There are several unique features to this product:
1. Flexible Repayment Option. With this feature, homeowners are allowed to overpay in the amount up to 10% of the initial loan each year without incurring any penalties or charges for the first five years of the loan. After those five years, no early repayment charges apply and the homeowner is able to make any overpayments they want.
2. Favourable Early Repayment Charges. The Hodge Retirement Mortgage only has early repayment charges applied during the first 5 years with none thereafter. Therefore, unlike traditional equity release schemes there is no danger of having an unlimited term applied to potential penalties. The loan can therefore be repaid in full after 5 years with no ERC.
3. No Negative Equity. This feature means that as long as the homeowner pays their interest payments on time, their estate will not be held in the negative should the sale of their home not cover the amount owed on the loan.
4. Interest Roll-Up.

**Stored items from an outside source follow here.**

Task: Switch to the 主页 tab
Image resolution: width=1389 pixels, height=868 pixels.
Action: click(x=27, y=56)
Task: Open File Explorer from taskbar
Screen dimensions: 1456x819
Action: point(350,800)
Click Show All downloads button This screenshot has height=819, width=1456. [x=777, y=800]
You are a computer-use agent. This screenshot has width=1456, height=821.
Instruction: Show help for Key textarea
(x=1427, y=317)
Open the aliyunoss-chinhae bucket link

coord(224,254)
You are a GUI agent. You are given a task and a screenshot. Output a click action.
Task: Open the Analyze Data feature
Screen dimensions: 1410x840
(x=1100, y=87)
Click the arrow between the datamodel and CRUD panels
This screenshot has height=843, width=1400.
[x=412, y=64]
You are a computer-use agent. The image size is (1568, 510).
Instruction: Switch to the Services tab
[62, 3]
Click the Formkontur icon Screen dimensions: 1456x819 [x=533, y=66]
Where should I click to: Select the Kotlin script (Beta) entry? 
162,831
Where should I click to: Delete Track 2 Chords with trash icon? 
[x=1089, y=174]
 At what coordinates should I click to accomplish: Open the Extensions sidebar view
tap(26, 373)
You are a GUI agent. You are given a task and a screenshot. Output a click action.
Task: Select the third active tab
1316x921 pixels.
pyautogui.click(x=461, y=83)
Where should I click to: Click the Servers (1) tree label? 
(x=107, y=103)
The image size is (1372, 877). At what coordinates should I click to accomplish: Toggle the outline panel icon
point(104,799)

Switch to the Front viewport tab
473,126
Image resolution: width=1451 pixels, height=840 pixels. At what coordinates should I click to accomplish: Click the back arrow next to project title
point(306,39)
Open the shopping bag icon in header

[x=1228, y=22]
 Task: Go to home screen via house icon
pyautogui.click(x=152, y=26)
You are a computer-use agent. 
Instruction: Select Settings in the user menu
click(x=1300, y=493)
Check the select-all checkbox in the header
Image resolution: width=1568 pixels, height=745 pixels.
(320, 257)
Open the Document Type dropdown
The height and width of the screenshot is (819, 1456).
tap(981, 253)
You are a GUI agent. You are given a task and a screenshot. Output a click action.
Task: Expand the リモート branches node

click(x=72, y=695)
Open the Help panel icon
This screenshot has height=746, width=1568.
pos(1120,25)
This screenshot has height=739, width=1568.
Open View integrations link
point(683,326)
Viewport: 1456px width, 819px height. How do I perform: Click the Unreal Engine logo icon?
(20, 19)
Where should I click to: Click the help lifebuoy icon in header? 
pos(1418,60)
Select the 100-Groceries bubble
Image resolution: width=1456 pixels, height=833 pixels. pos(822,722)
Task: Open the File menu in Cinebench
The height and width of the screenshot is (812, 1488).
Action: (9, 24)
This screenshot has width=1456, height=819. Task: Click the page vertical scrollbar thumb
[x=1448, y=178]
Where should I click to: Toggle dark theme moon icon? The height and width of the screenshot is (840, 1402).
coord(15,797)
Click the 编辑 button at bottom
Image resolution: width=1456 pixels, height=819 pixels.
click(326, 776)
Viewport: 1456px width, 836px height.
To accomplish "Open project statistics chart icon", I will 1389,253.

With this option, once the youngest borrower reaches the age of 80 or on the fifth anniversary of the loan, whichever is later, the homeowner does not have to pay the mortgage interest and can instead have the interest rolled up and added to the loan each month.
There are risks to be taken into account with this product. Homeowners must be fully prepared to make the repayments on the mortgage or they could put their home at risk for repossession. This means that homeowners must be cognizant of their income in the future and ensure that if their income decreases, or their expenses increase, they will still be able to afford their monthly interest payments.
Under the new UK Mortgage Market Review (MMR) Hodge Lifetime will stress test your income, not only now but also to prove affordability into retirement. Therefore proof of income & pension forecasts maybe required to show affordability. These measures are put in place for consumer protection & ensure nothing untoward will occur in the future. A sensible stance by Hodge Lifetime.